Elliott also examines others who had the gumption to call out nefarious practices. One  such was Mike Wilkins, who helped divulge the appalling conditions and troubling hepatitis research at Willowbrook State School for intellectually disabled children, in New York. Another, John Pesando, spoke out against the Fred Hutchinson Cancer Research Center’s bone-marrow-transplantation program. And Martha Stephens illuminated the University of Cincinnati Medical Center’s lethal full-body radiation experiments during the 1960s. Elliott then goes abroad to tell the stories of the cervical-cancer debacle at the National Women’s Hospital in Auckland, New Zealand, and Paolo Macchiarini’s deadly synthetic-trachea scam at Sweden’s once well-respected Karolinska Institutet.

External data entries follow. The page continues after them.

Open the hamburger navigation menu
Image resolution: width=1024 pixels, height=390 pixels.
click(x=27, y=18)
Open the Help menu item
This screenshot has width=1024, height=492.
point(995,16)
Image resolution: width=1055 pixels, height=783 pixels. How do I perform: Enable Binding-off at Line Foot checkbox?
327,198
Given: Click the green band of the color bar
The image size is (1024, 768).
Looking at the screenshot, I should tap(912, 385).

These vignettes not only cast light on a few brave souls who refused to be intimidated but also bring out the far-reaching consequences of ethical lapses, such as the widespread skepticism of scientific research and the growing number of people who reject the credibility of public-health measures.

Carl Elliott’s foray into cataloging the stories of whistleblowers originated in part from his experience as a truth-teller doing battle with his own employer, the University of Minnesota. In the summer of 2008, Elliott learned of the suicide of Dan Markingson, a clinical-trial subject testing the antipsychotic Seroquel. The more Elliott learned about the young participant’s bouts with mental illness, his mother’s opposition to her son’s participation in the study, the “troubling history” of the school’s psychiatry department, and the university’s “petty cruelty” in countersuing the mother of the deceased for $56,000, the more he began to feel “the first small flush of shame.”

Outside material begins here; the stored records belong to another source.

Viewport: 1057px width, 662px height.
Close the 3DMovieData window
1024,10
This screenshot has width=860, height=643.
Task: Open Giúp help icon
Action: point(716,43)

Elliott’s concerns about this tragic episode were brushed aside by school administrators. He was told that if anybody should be blamed for the suicide, he “should blame Mary Weiss,” Markingson’s mother. Elliott admits he “wasn’t prepared to be patronized.” As he writes, “I didn’t expect my comments to be met with eye-rolling and sighs. I didn’t anticipate an introductory lecture on the necessity of the occasional human sacrifice on the long, glorious march of scientific progress.” He could have turned away and gone about his business like many others at the university, but “something about this case made it seem like a personal test.”

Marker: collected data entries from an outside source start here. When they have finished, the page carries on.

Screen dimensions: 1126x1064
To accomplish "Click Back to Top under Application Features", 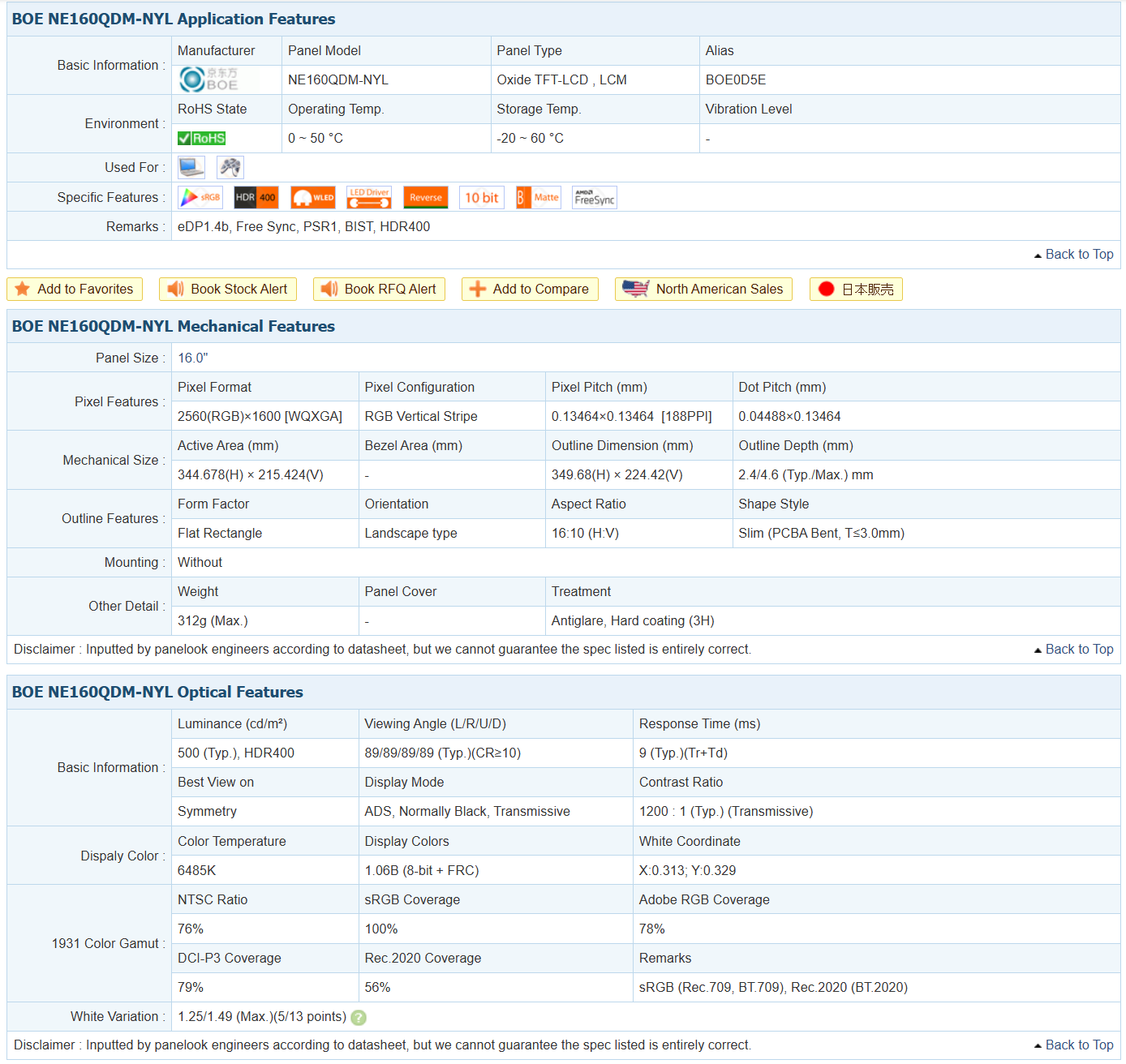I will pos(1073,255).

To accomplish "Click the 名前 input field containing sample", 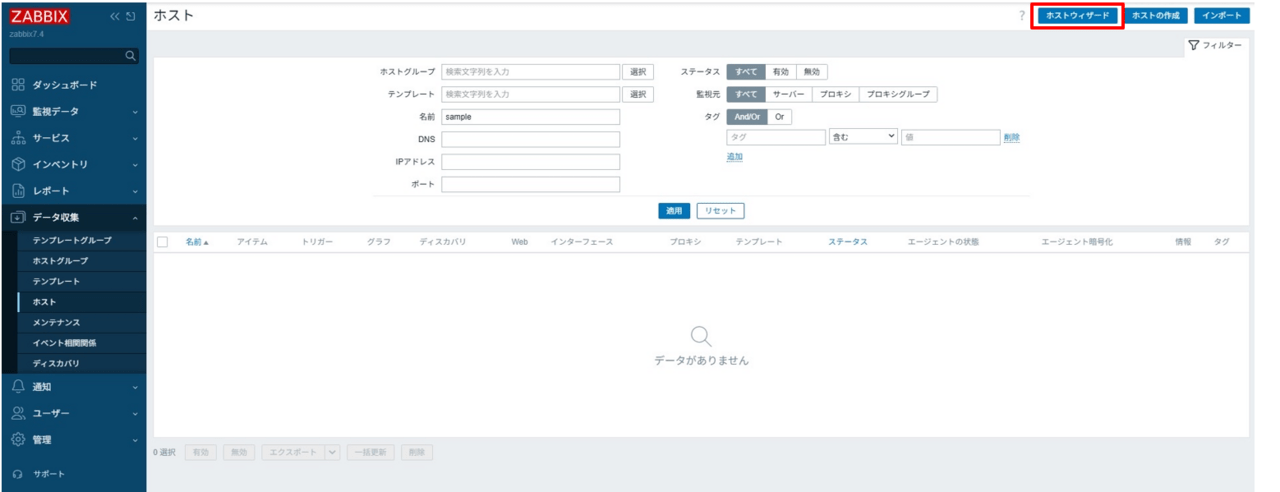I will [530, 117].
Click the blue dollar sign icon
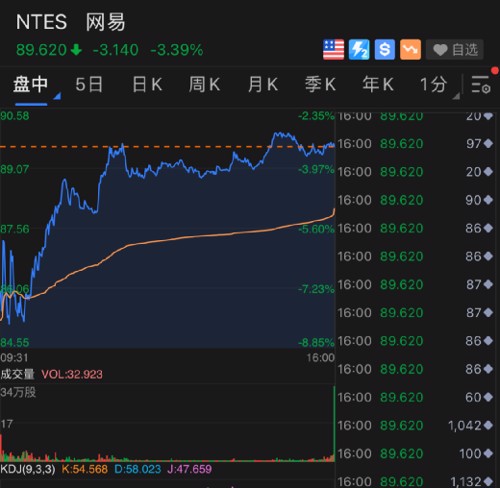The height and width of the screenshot is (488, 500). pyautogui.click(x=385, y=50)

Recognizing that bioethicists were not “watchdogs” but “show dogs” propping up academic medicine no matter how commercial or corrupt, he decided he didn’t want to become one of the pack. He started to speak up, encourage petitions, and write articles, such as a revealing piece on the Markingson case for Mother Jones. Like Peter Buxtun, Elliott had made a nuisance of himself in the eyes of both university colleagues and administrators. Not only did his efforts prove unsuccessful, but he also lost friends, received “ominous threats,” and faced a “hostile” atmosphere at the school’s Center for Bioethics.

Eventually, he would gain allies in the Markingson cause, win support for a legislative investigation, and savor a “stunning rebuke” of the university’s actions. There were, however, “no apologies, no mea culpas,” and no sense of triumph at the end. As Elliott reflects on his personal crusade, “The occupational hazard of whistleblowing is an inability to stop ruminating over the past…in order to convince yourself that you acted honorably. I still feel that impulse, but I don’t really have the stomach for it anymore.” He admits mistakes: his “dismissive attitude toward colleagues,” and his stunts, such as building a black coffin for a group of students in white coats to carry and tweeting a picture of his twelve-year-old daughter holding “a guinea pig while wearing a school lab coat with money spilling out of the pockets.” Today, says Elliott, “I find it hard to explain. All I can tell you is that I was gripped by an obsession that would not turn loose.”

But to those of us who have been in similar battles with powerful institutions that have shunned ethical norms, committed crimes, and harmed people, such single-minded commitment and creative instinct seem clearly necessary to bring attention to the fight for justice. Few will find The Occasional Human Sacrifice an uplifting read, but it will shed light on the dark subject of medical abuse and the heroic actions of those with the moral courage to stand up, speak out, and refuse to be intimidated.